There was a time, not so long ago, when I thought about my children and cried.
I remembered the harmonious idyllic world I had longed to create for them, in which they would while away their days in nature, playing with homemade toys and pine cones and things collected on one of our many sun-dappled forest walks, a rock-like stability underpinning their miniature cosmos, illuminated by a loving, calm, creative mother, protected by a strong, capable, dependable dad…
That was before I became a single mother of two kids, one and three years old, with a small farm (partly still a building site) to look after, and the trauma of a divorce to haul myself through. The routine I’d heard countless matronly bores harp on about as being the bedrock of a child’s sense of security became more of a zimmerframe on which I leant as I inched forward, so weighed down with guilt that I’d scarred my kids for life I could barely see how well they were, in fact, coping.
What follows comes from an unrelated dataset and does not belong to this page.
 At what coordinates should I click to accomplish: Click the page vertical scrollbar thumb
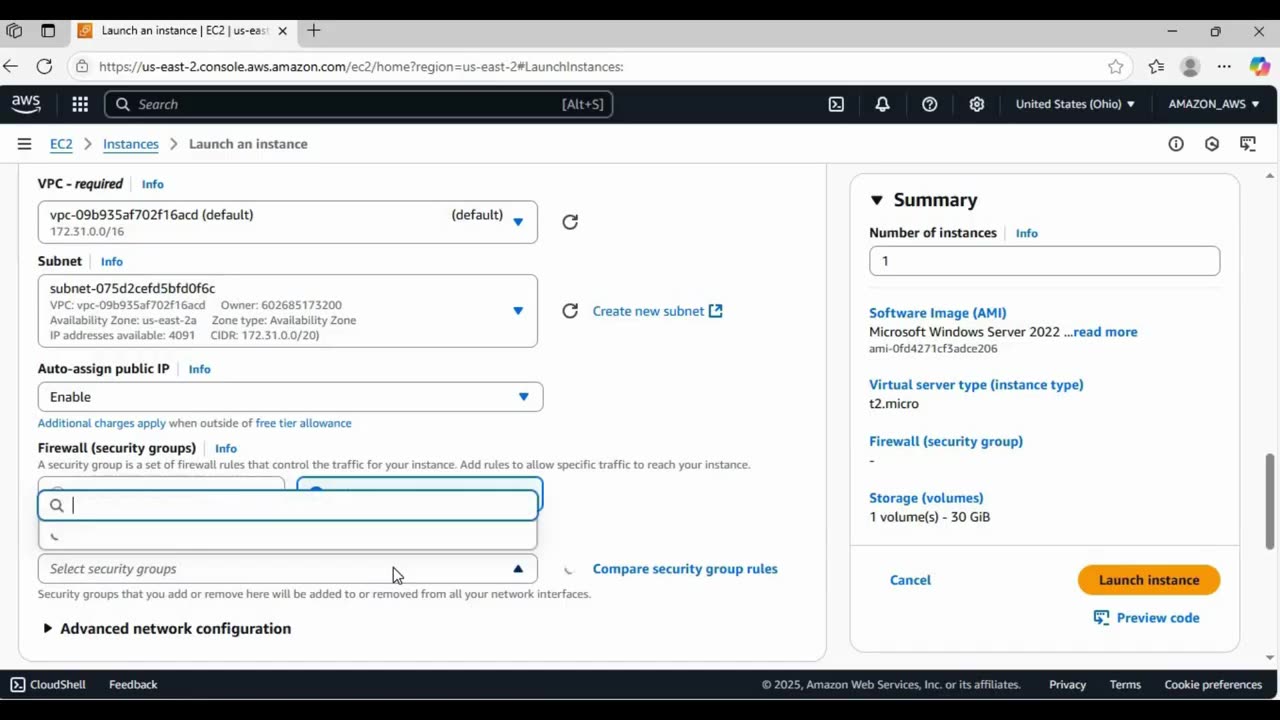1270,500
So when I went for a recent interview with my son’s teacher at his Steiner school, from which I left so depressed at her sad prognosis of his spiritual state that I found myself weeping again with guilt for robbing my kids of their pristine childhood innocence, I suddenly recalled something my mother had told me: ‘Never pity your children’.
Why not? Because whatever feeling you project onto another, you suffer it yourself – first, and perhaps also worst. It is the same elemental principle as that of du’a’: when you wish for someone good, you (however it may happen) stimulate goodness in the world – beginning with yourself. And when the feeling projected is negative, you do twice the harm.
Many Africologists talk of a kind of incidental witchcraft, when one merely thinks ills of a person, idly wishing something bad would happen to them – not unlike the ‘Ayn. On the other hand, asking for peace and blessings upon the prophets – or indeed anyone – carries as its rather marvellous side-effect the feeling of peace and blessings within oneself.
And so to pity, that peculiar sensation of viewing a person as though in an advert for Save the Children. It is not the same as compassion; originally related to ‘piety’, pity has come to mean quite the opposite, looking down on a person for being weak, ignoring their strength and adaptability, instead pigeonholing them as a passive sufferer. The pitier must, I believe, be working on the principle of ‘it takes one to know one’; pity must be overflowing in them from a well of self-pity that drowns out all confidence in their own abilities, let alone anyone else’s.
When we look at our children with this slough of despond in our eyes, what image are we helping them to create for themselves? How do we enable them to pick themselves up and move on from their setbacks? Are we merely projecting our own sense of being wronged and victimised, feeling validated when they too share our suffering?
In my short experience thus far on the bumper cars of motherhood, I have noticed that children absorb our impressions of them all too easily. I am still getting over that tendency to take on other people’s opinions and critiques myself, aiming more for duck’s back rather than bath sponge. Imagine what it must be like for a young child, who has not yet developed the ability to view himself from another perspective and rationalise what is true and false about himself.
To burden a child with our own perceived suffering is to double the weight of the world. To pity a child is to stifle her natural buoyancy, that zest for life that brushes aside defeat and comes out smiling. After all is said and done, though, pitying a child is really just a sign that we the parents are nursing a few playground bruises of our own. If we ditch the pity, perhaps we’ll find our kids can even help us come through the darkness and out into the sunlight – playing.